Increasingly, a fourth factor is coming into play involving the physical location of the user. While hard wired to the corporate network, a user could be allowed to login using only a pin code while off the network entering a code from a soft token as well could be required. This could be seen as an acceptable standard where access into the office is controlled.
Systems for network admission control work in similar ways where your level of network access can be contingent on the specific network your device is connected to, such as wifi vs wired connectivity. This also allows a user to move between offices and dynamically receive the same level of network access in each.
Mutual authentication or two-way authentication (not to be confused with two-factor authentication) refers to two parties authenticating each other at the same time in an authentication protocol. It was previously referred to as “mutual entity authentication,” as two or more entities verify the others' legality before any data or information is transmitted.

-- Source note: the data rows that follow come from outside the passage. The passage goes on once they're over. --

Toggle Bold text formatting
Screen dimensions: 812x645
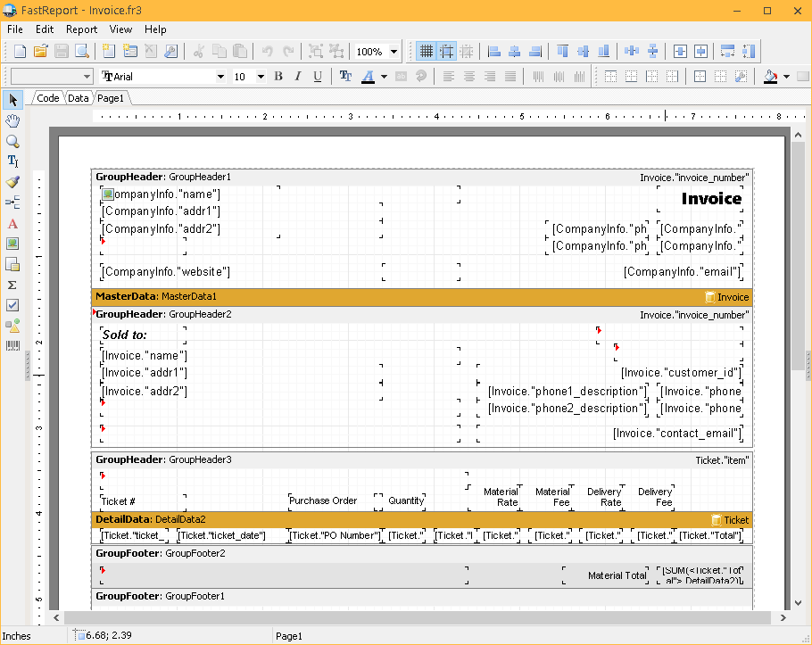click(x=278, y=77)
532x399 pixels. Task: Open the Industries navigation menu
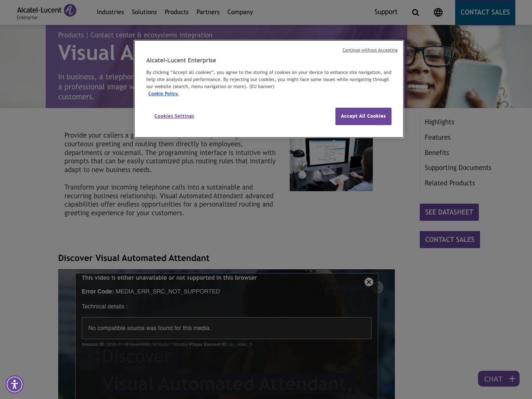click(x=110, y=11)
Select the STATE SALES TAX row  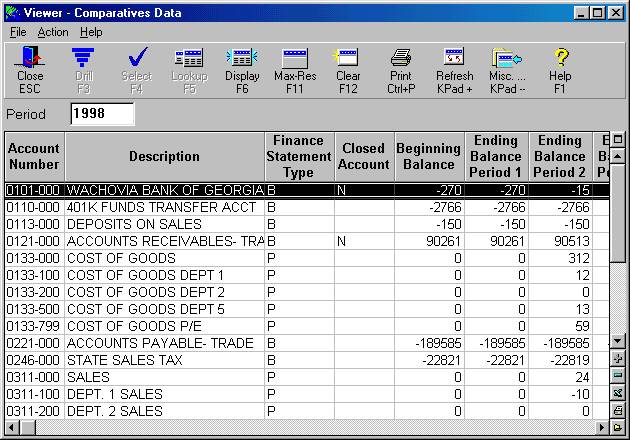[x=160, y=360]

Mutual authentication is a desired characteristic in verification schemes that transmit sensitive data, in order to ensure data security. Mutual authentication is found in two types of schemes: username-password based schemes and certificate based schemes, and these schemes are often employed in the Internet of Things (IoT). Writing effective security schemes in IoT systems can become challenging, especially when needing schemes to be lightweight and have low computational costs. Mutual authentication is a crucial security step that can defend against many adversarial attacks, which otherwise can have large consequences if IoT systems (such as e-Healthcare servers) are hacked. In scheme analyses done of past works, a lack of mutual authentication had been considered a weakness in data transmission schemes.